§ Task directions
Your task is to filter the entries and copy every line containing the string "computer".

Collected data entries

═══

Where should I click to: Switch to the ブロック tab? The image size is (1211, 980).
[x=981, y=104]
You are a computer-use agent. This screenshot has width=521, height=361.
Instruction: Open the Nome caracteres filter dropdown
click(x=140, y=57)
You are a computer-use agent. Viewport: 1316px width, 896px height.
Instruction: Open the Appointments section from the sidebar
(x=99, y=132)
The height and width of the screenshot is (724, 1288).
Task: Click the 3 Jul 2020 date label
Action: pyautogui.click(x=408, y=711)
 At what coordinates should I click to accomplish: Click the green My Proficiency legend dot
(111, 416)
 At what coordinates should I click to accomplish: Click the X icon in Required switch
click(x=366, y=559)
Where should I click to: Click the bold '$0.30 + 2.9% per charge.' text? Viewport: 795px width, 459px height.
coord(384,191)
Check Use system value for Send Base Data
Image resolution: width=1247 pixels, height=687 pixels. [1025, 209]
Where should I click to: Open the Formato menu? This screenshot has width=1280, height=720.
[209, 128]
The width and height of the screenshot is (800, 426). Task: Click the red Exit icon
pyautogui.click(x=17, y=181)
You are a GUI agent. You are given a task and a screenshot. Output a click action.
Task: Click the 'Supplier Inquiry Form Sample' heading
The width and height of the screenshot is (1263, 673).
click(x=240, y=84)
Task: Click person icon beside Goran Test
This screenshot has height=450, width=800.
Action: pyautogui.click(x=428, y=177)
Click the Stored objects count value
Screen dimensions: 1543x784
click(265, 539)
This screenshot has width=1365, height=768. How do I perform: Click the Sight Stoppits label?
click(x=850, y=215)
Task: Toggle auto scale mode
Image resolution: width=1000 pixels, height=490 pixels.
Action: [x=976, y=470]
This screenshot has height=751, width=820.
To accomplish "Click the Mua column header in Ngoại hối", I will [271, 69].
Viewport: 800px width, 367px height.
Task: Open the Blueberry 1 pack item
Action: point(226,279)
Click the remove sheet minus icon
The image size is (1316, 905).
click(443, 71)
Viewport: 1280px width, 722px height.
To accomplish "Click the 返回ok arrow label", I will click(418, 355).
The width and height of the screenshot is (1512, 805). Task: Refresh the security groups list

═══

§ Result below
You are a computer-use agent. This screenshot has width=521, height=361.
You are a computer-use agent. Viewport: 1316px width, 896px height.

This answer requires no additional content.